Parlamentar foi o relator do PL 6262, de autoria do deputado Carlos Bezerra, que estabelece que advogados de defesa passem a ficar em piso não mais inferior ao do juiz e do promotor de acusação

A Comissão de Constituição e Justiça e de Cidadania (CCJ) da Câmara dos Deputados aprovou, nesta quarta-feira (10), o Projeto de Lei 6262/16, que estabelece norma sobre a posição dos advogados nas audiências de instrução e julgamento.

Pelo texto, os advogados do autor e do réu da ação deverão ficar em um piso na mesma altura do juiz e à mesma distância do magistrado.

A proposta também garante que autoridades, servidores públicos e serventuários da Justiça tratem advogados de forma compatível com a dignidade da função e de forma a garantir condições adequadas para exercício do trabalho.
 O Estatuto da Ordem dos Advogados do Brasil (OAB, Lei 8.906/94) define que não há hierarquia nem subordinação entre advogado, juiz e membro do Ministério Público.

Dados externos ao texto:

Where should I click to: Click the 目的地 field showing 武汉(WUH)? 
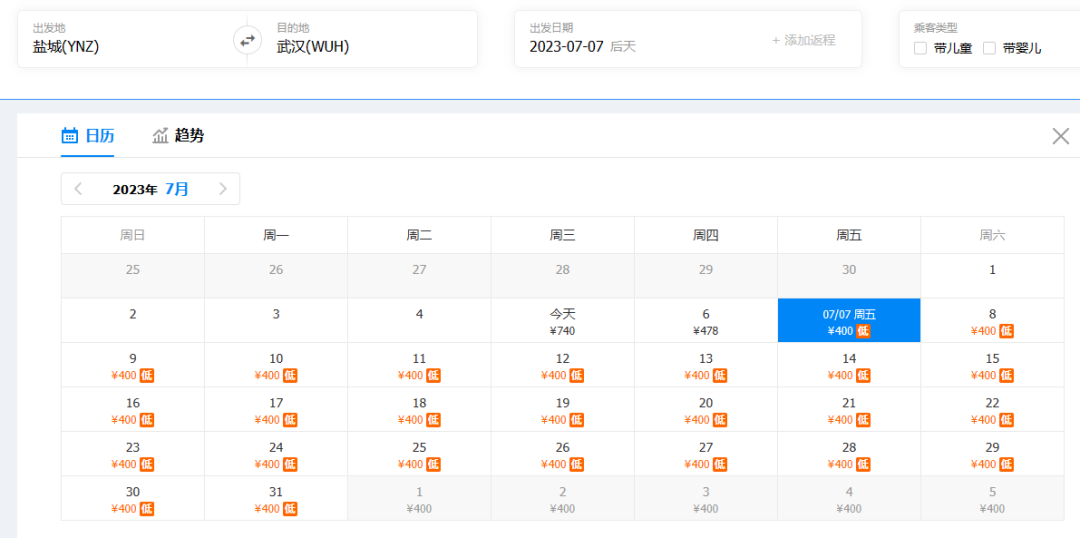click(313, 46)
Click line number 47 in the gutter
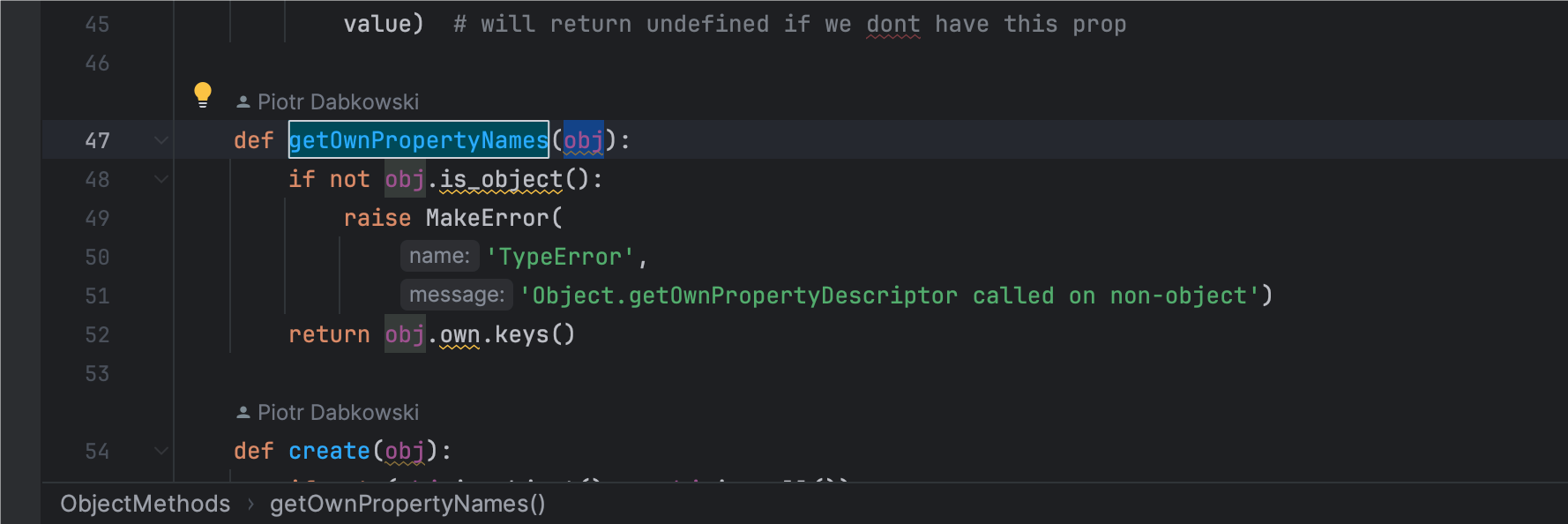 point(97,140)
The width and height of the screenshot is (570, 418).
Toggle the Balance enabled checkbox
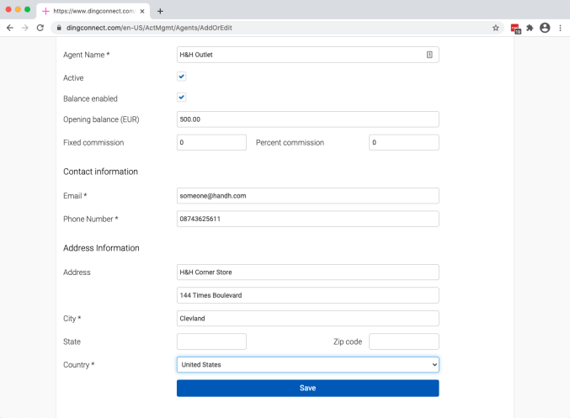(x=181, y=97)
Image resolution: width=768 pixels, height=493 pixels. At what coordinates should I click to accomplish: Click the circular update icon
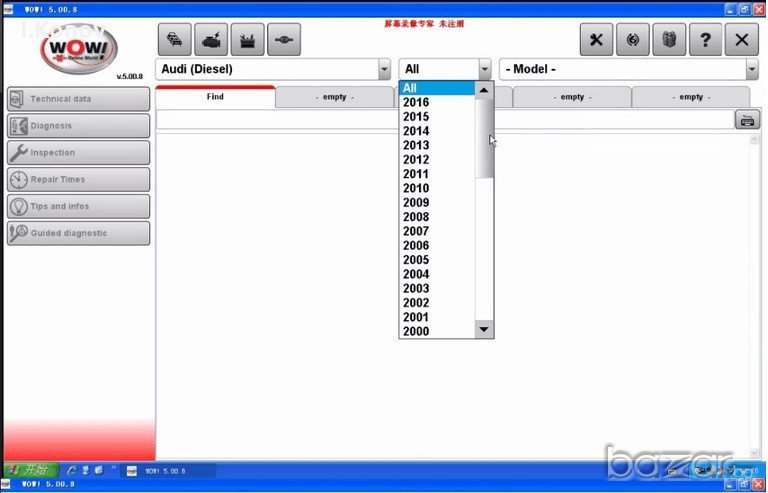point(632,39)
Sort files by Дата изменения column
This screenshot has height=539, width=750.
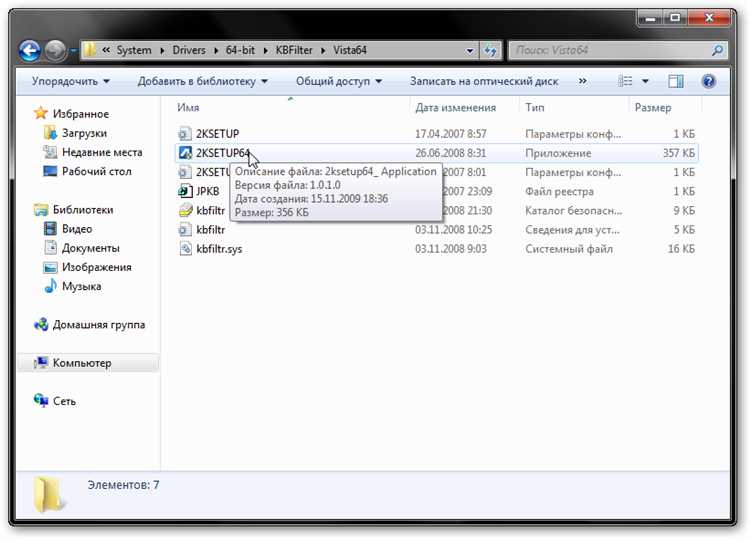(455, 107)
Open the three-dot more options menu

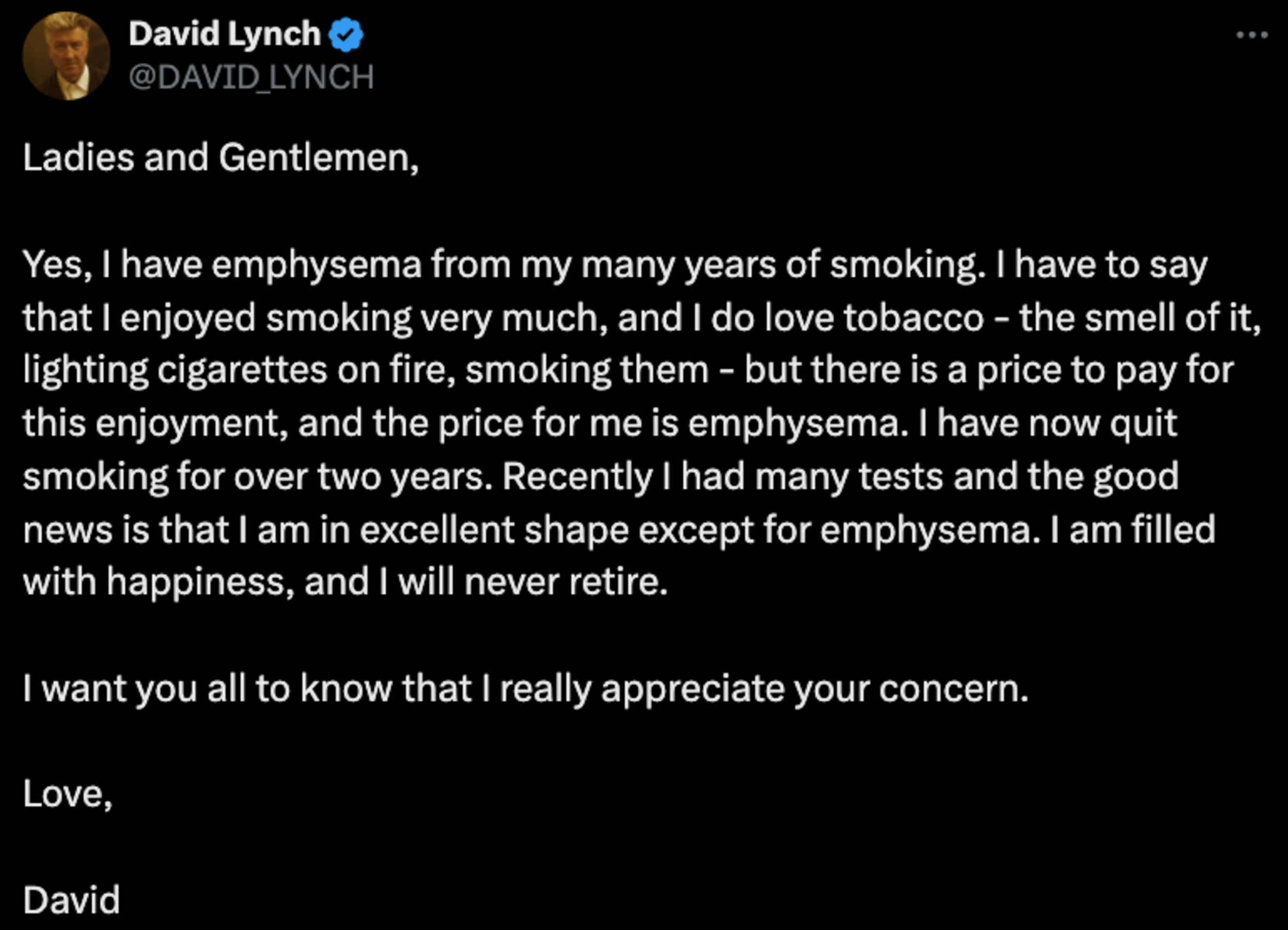pos(1252,35)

O relator da proposta, deputado Fábio Trad (PSD-MS), apresentou parecer pela constitucionalidade do texto. O deputado avaliou também o mérito do projeto, e considerou a proposta “de bom alvitre, pois se coaduna com o princípio constitucional da isonomia de tratamento nos feitos judiciais, permitindo que os advogados das partes sejam tratados com lisura e respeito, sem qualquer procedimento logístico que os coloquem em posição de inferioridade em relação aos agentes públicos condutores da audiência”.

Trad ressaltou, ainda, que os membros do Ministério Público já têm essas prerrogativas. “Esse tratamento igualitário reflete a essencialidade da advocacia para a Justiça”, ressaltou. 

De acordo com o relator, o Projeto de Lei defende a igualdade de todos perante a lei, sem distinção de qualquer natureza, garantindo aos brasileiros e estrangeiros residentes no País a inviolabilidade do direito à vida, liberdade, igualdade, segurança e propriedade (art. 5º, caput) e, no inciso LV, a todos os litigantes, em processo judicial ou administrativo, e aos acusados em geral, o direito ao contraditório e ampla defesa com os meios e recursos a ela inerentes.

“Nesse lineamento, ao lado do respeito profissional e da igualdade dos patronos constituídos pelas partes, o que se defende é a igualdade fundamental entre requerente e requerido e a efetivação do direito constitucional ao devido processo”, disse Trad.  

Tramitação

A proposta tramitou em caráter conclusivo e poderá seguir ao Senado, a não ser que haja recurso para votação pelo Plenário.